Nathalie pales when she compares her salary sheet with that of her colleagues employed under the Luxembourg salary system. However, this graduate educator, who has been working at the European institutions’ Centre polyvalent de l’enfance (CPE) since 2007, thought she had found an Eldorado. The Union Syndicale Luxembourg (USL), which represents EU officials and staff, calls it a “mirage”.

Supposedly high salaries

It is her example that will serve to illustrate the great disillusionment that the union regrets. “Nathalie has heard a lot about European officials and agents, their supposedly high salaries, their tax privileges… By joining the European institutions’ CPE, she can become one of them! In 2007, she left a day care centre in Belgium, where she was originally from, attracted by the European civil service, whose statute had been reformed three years earlier.

The status of contract agent was introduced and the union explains that it has been used since 2004 “to fill posts that would previously have been intended for European officials in categories D, C, B, and even, in some cases, A, when the institutions, and in particular the European Commission (responsible for the administration of the EPC), considered that these were non-permanent posts”.

Three years of fixed-term contracts before a permanent contract

Nathalie was offered a job as an educator under the status of contract agent with the European Commission. She is not complaining, her salary is higher than what she was getting in Belgium. “Despite the requirements for the job (in addition to a diploma and the need to speak several languages, she also has to pass an EPSO selection test), she will have to wait three years on a fixed-term contract before she can get a permanent contract,” the union said.

That’s not all that’s disappointing for her. At the time of the reform in 2004, her two colleagues already in post had the choice of becoming “employees under Luxembourg law” (SDL) or signing up as contract agents (AC).

The false Eldorado

Nathalie is aware that the salary scale for contract agents starts below the Luxembourg social minimum wage, but she is not badly off. “She is not unhappy with her situation, because it could be worse.”
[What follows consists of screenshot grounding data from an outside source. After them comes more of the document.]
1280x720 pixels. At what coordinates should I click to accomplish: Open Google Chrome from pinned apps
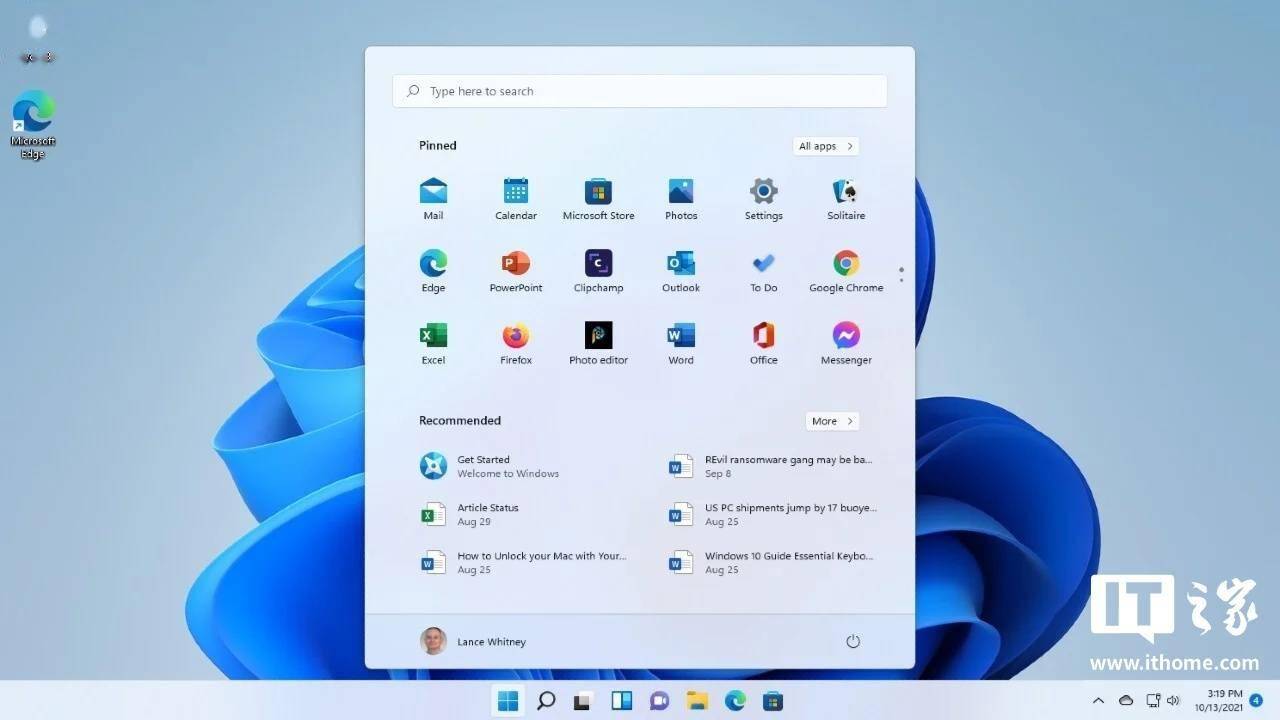(845, 270)
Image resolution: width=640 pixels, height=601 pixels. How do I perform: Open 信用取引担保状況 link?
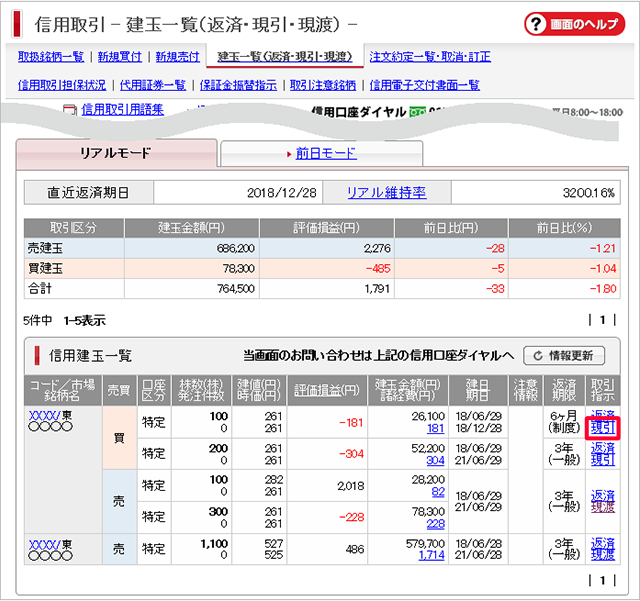click(x=62, y=85)
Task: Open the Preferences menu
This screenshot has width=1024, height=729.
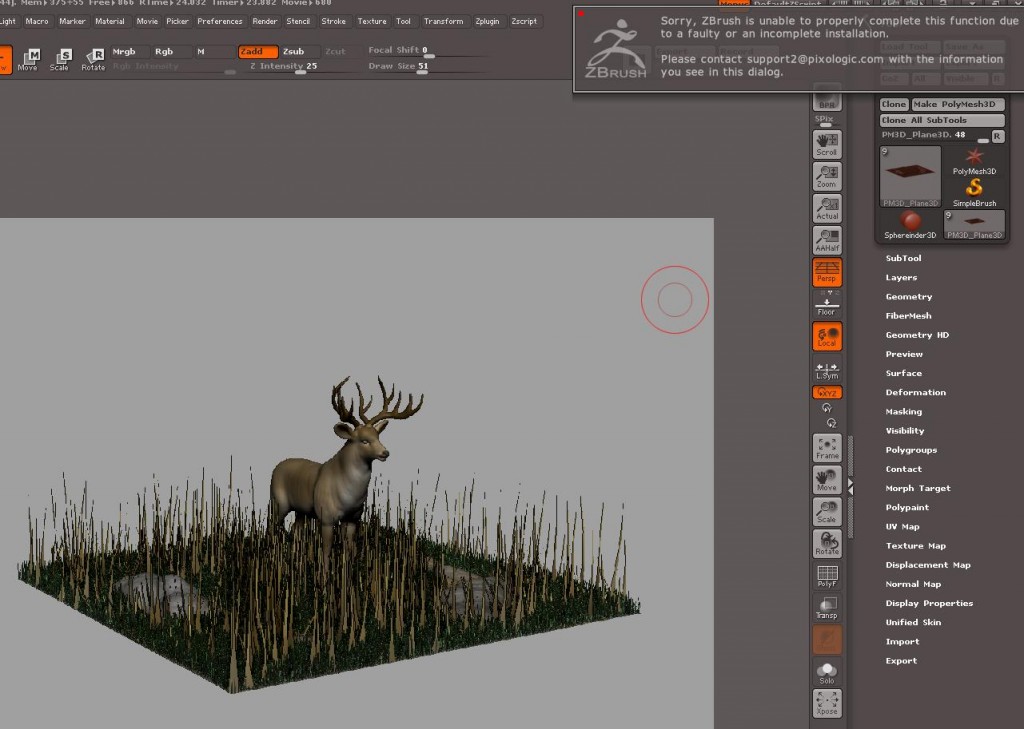Action: click(219, 21)
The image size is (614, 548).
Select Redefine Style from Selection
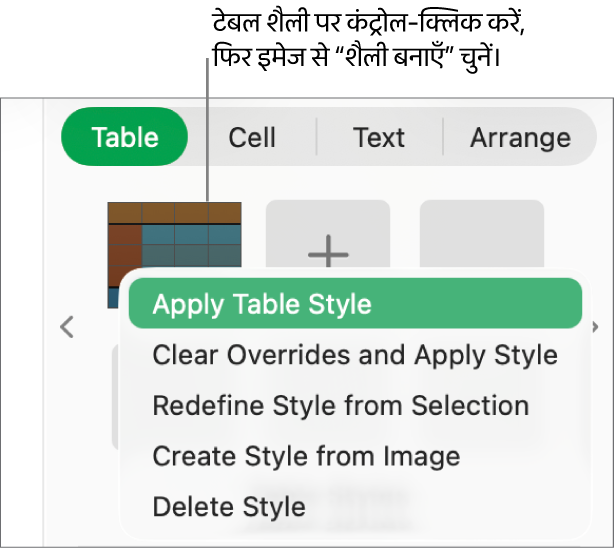pos(341,406)
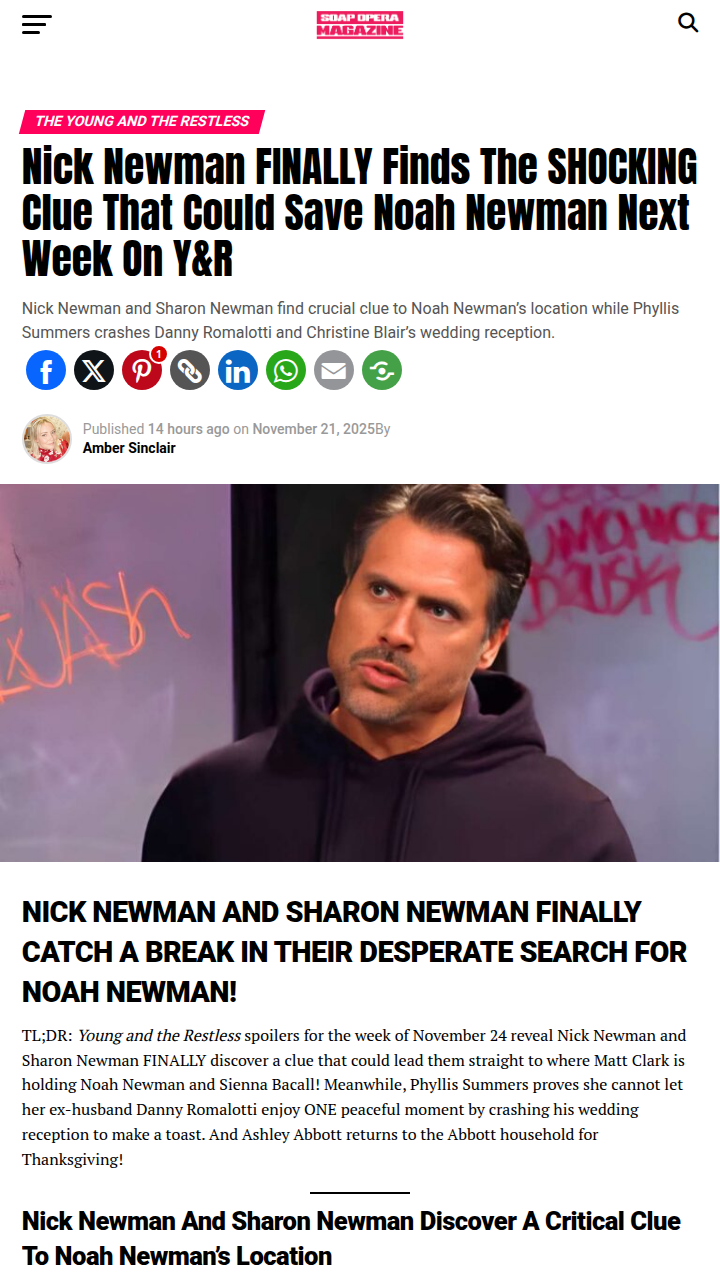Screen dimensions: 720x1280
Task: Share article on Facebook
Action: click(x=46, y=370)
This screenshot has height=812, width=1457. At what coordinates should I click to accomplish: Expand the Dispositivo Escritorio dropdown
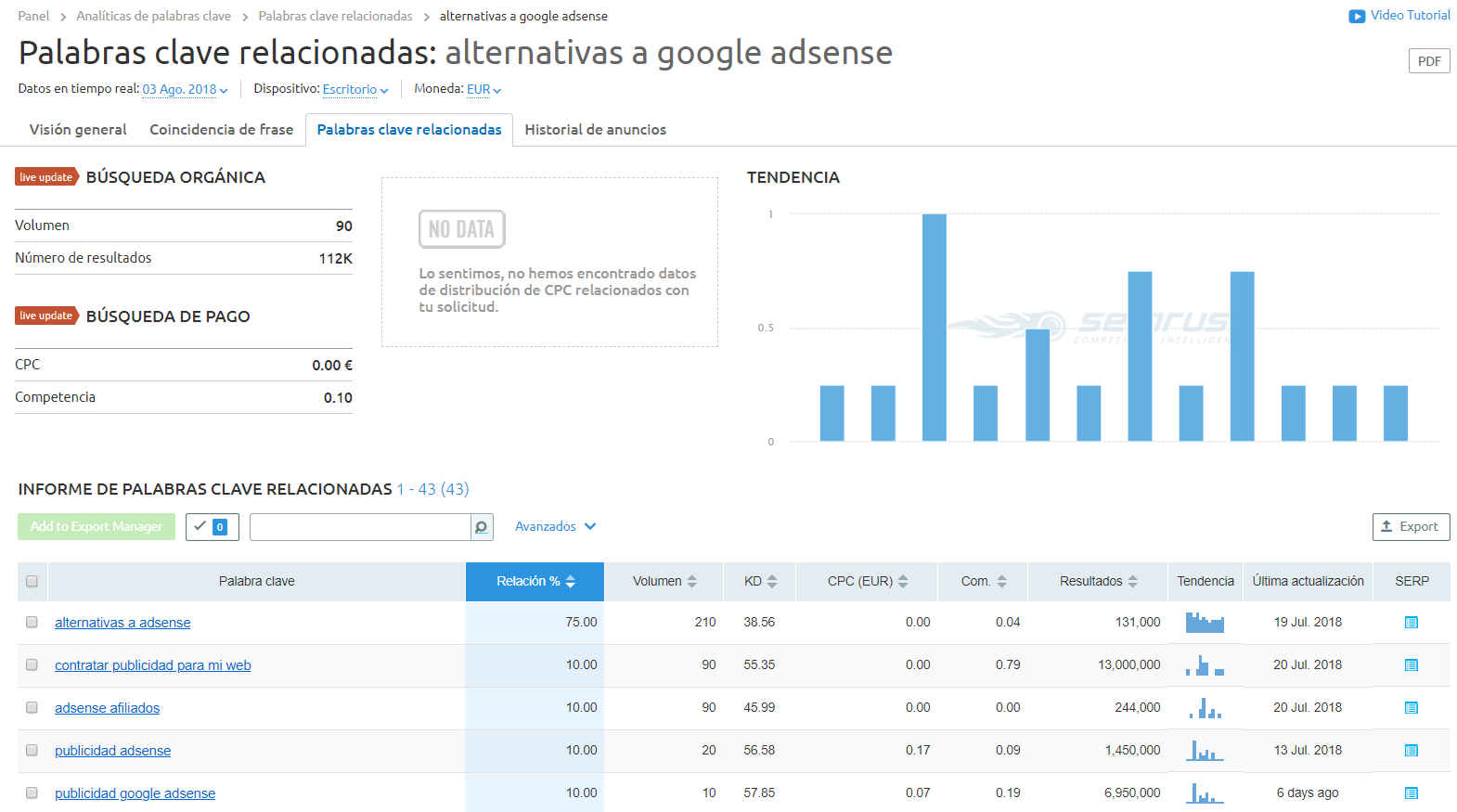point(355,90)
However, by sharing a copy of her latest payslip, the graduate educator shows the gap “between the reality shown by her pay and the ‘El Dorado’ that everyone, including herself, thought they would find by joining the European institutions,” insists the union, which has been fighting existing wage discrimination for years. It describes the environment of the Commission’s 200 or so educators as a “social jungle” in terms of employment conditions. For the same job, USL counts many contractual agents in different “function groups”, employees under Luxembourg law (SDL), whether or not they are covered by an SAS agreement, and temporary workers, some of whom have been in permanent positions for more than 15 years, according to the union.

A staggering gap

Nathalie despairs of ever seeing the salaries of contract agents corrected to bring them into line with the Luxembourg economy, as is the case with employees under Luxembourg status. “This would have been easier to accept if the developments had not been so divergent,” the union admits.

If Nathalie had been a “Luxembourg employee” with a contract governed by the SAS collective labour agreement and her 15 years’ seniority in the civil service, her pay would have been 420 points which, adjusted to the index in force in May 2022, gives a value of 21.20 euros for one point.

Nathalie’s gross monthly salary would therefore have been 8,904.09 euros if she had been an employee under Luxembourg law rather than a ‘European civil servant’. She is content with her 2,979.73 net, but as a member of the USL she would like to warn that the European civil service is no longer what it used to be.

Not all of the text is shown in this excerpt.